# **02 - DataPreperation**

## Objectives

* Clean data - Remove non image files from dataset.
* Split data - Split dataset into 'test', 'train' and 'validation' sets.
* Check data for imbalance - Check all data subsets for imbalance between labels to determine if their is cause for under-sampling or over-sampling.
* Check image sizes - Check images sizes to determine if their is caus for action to resize for uniform dataset.

## Inputs

* Raw dataset - The dataset provided by the client, collected and stored in "directory /inputs/cherry_leaves_dataset/cherry-leaves", outputed from notebook "01 - DataCollection"

## Outputs

* Plot showing data balance
* Plot showing image size variation

## Additional Comments

* No additional comments. 



---

## Change working directory

Change the working directory from the current folder to /workspace/Mildew-Detection-in-Cherry-Leaves

The output from the below cell should be '/workspace/Mildew-Detection-in-Cherry-Leaves'

In [1]:
import os
os.chdir(os.path.dirname(os.getcwd()))
current_dir = os.getcwd()
current_dir

'/workspace/Mildew-Detection-in-Cherry-Leaves'

---

# Clean Data

## Filtering out non image files

In [6]:
import os
healthy_leaves='inputs/cherry_leaves_dataset/cherry-leaves/healthy'
powdery_mildew='inputs/cherry_leaves_dataset/cherry-leaves/powdery_mildew'
file_extension = ('.png', '.jpg', '.jpeg')

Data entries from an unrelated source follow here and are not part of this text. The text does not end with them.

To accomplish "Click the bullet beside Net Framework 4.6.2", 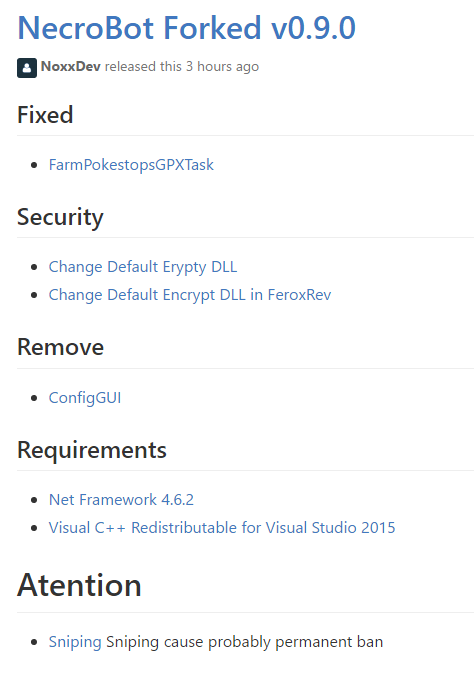I will [35, 500].
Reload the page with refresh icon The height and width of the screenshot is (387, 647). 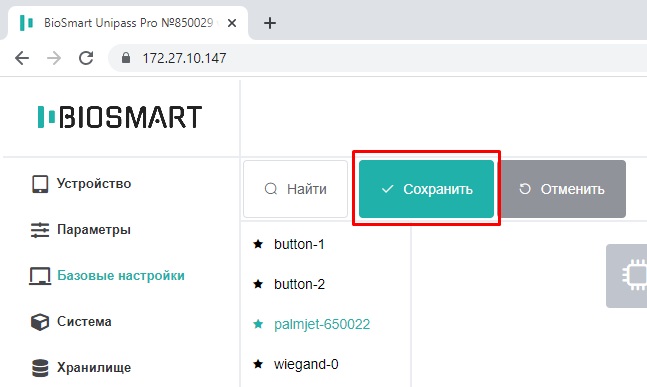[x=86, y=58]

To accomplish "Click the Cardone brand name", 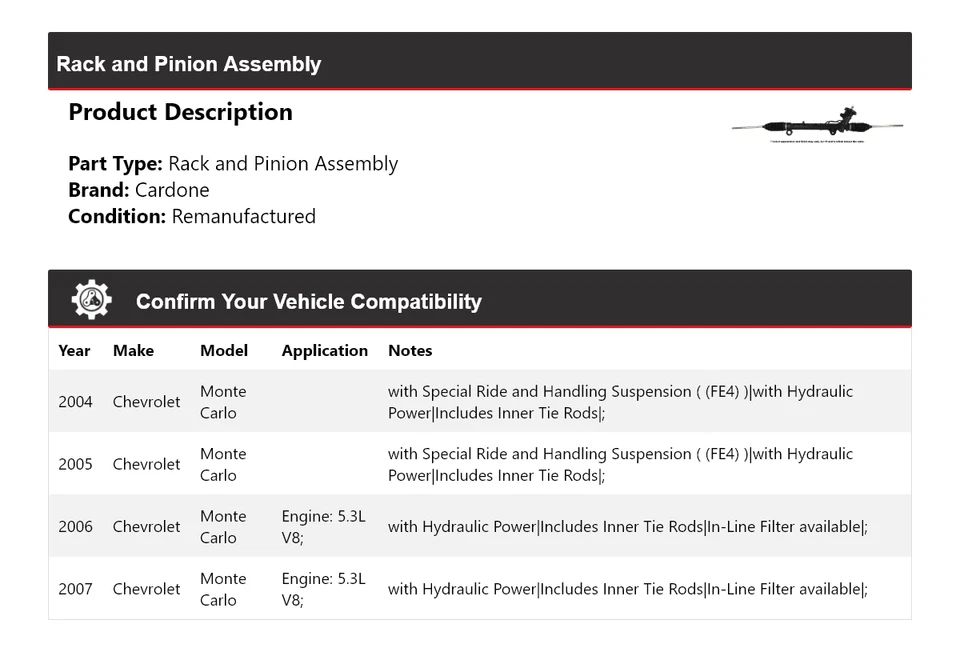I will tap(172, 190).
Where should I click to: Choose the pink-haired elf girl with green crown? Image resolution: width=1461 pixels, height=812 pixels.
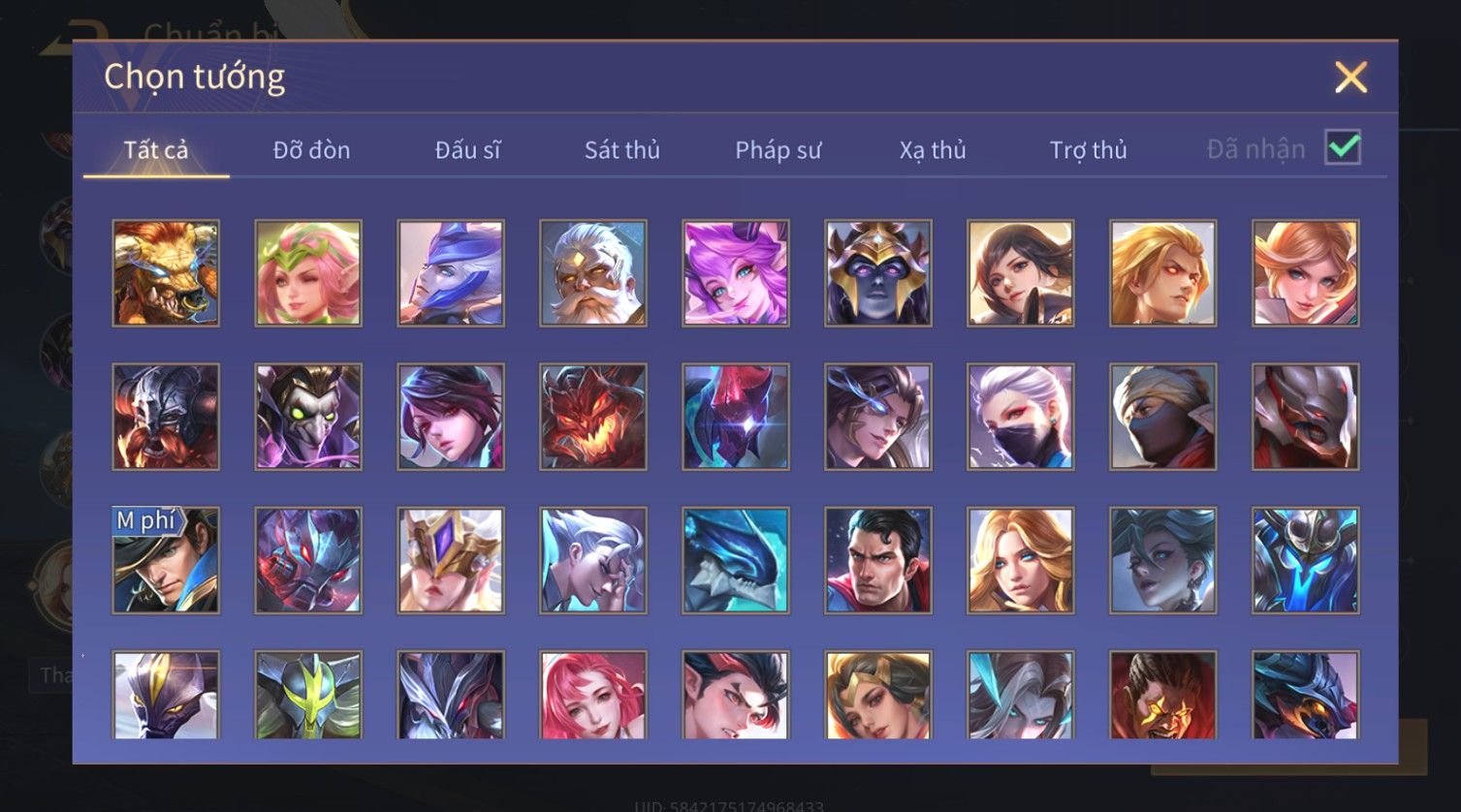[x=308, y=272]
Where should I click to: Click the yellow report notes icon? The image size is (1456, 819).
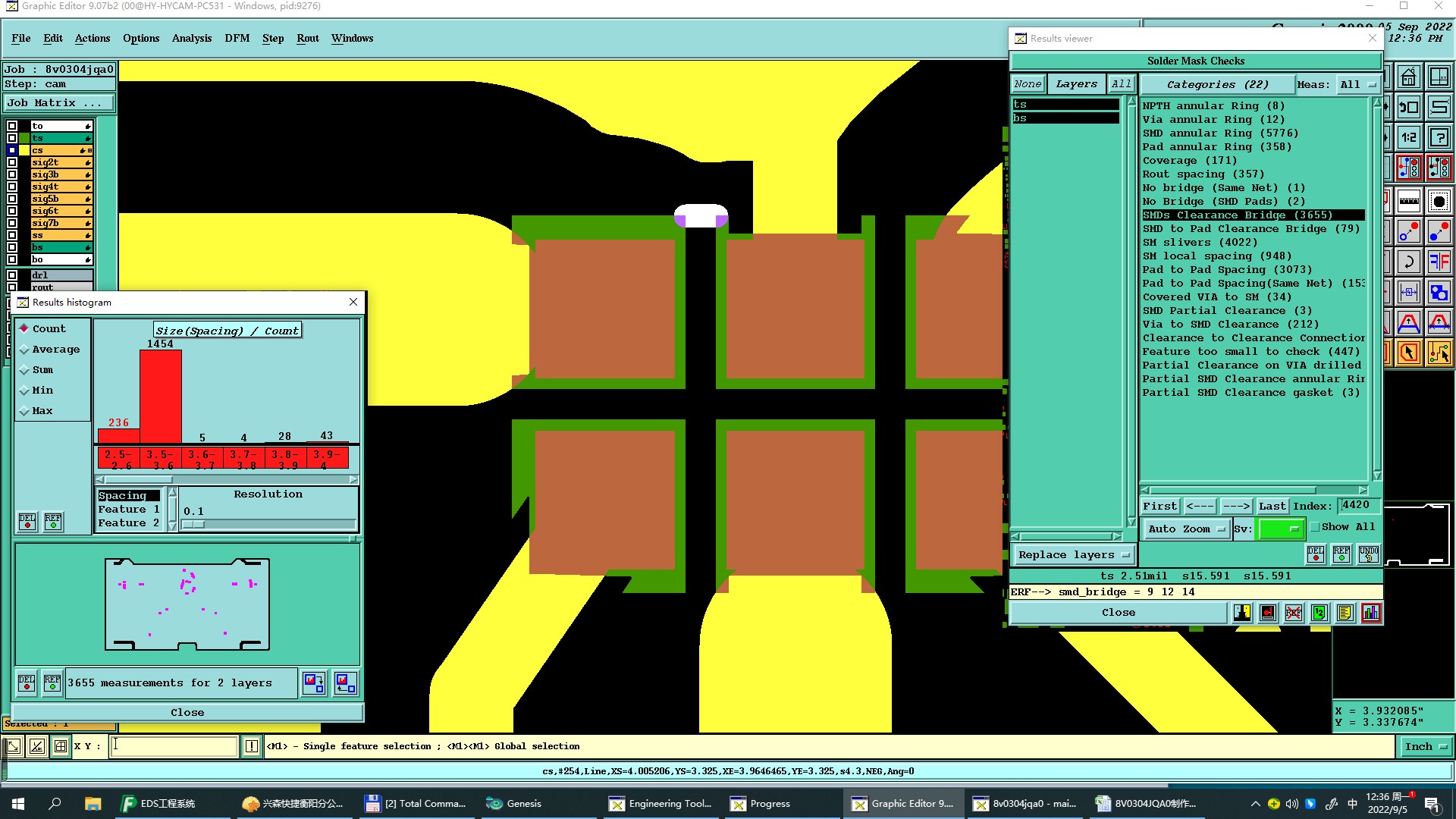(1345, 613)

def drop_non_imgs(folder):
    files = os.listdir(folder)
    non_img_counter = 0
    for file in files:
        if not file.lower().endswith(file_extension):
            file_path = folder + '/' + file
            os.remove(file_path)
            non_img_counter =+ 1
        else:
            pass
    print(f"{folder} contained {non_img_counter} non image files before removal")

drop_non_imgs(healthy_leaves)
drop_non_imgs(powdery_mildew)

inputs/cherry_leaves_dataset/cherry-leaves/healthy contained 0 non image files before removal
inputs/cherry_leaves_dataset/cherry-leaves/powdery_mildew contained 0 non image files before removal


## Split dataset into train-, validation- and test-set

* Set the ratio for train-, validation- and test-sets

In [11]:
train_set_ratio = 0.7
validation_set_ratio = 0.1
test_set_ratio = 0.2

ratio_sum = round(train_set_ratio + validation_set_ratio + test_set_ratio, 2)
if not ratio_sum == 1:
    print(f'WARNING: The sum of the ratios must be 1. It is currently {ratio_sum} and need to be corrected.')
else:
    print('Data set ratio is set.')


Data set ratio is set.


* Create the new train, validation and test folders within the dataset directory

In [None]:
import os

data_dir = '/workspace/Mildew-Detection-in-Cherry-Leaves/inputs/cherry_leaves_dataset/cherry-leaves'

data_labels = os.listdir(data_dir)
folder_names = ['train', 'validation', 'test']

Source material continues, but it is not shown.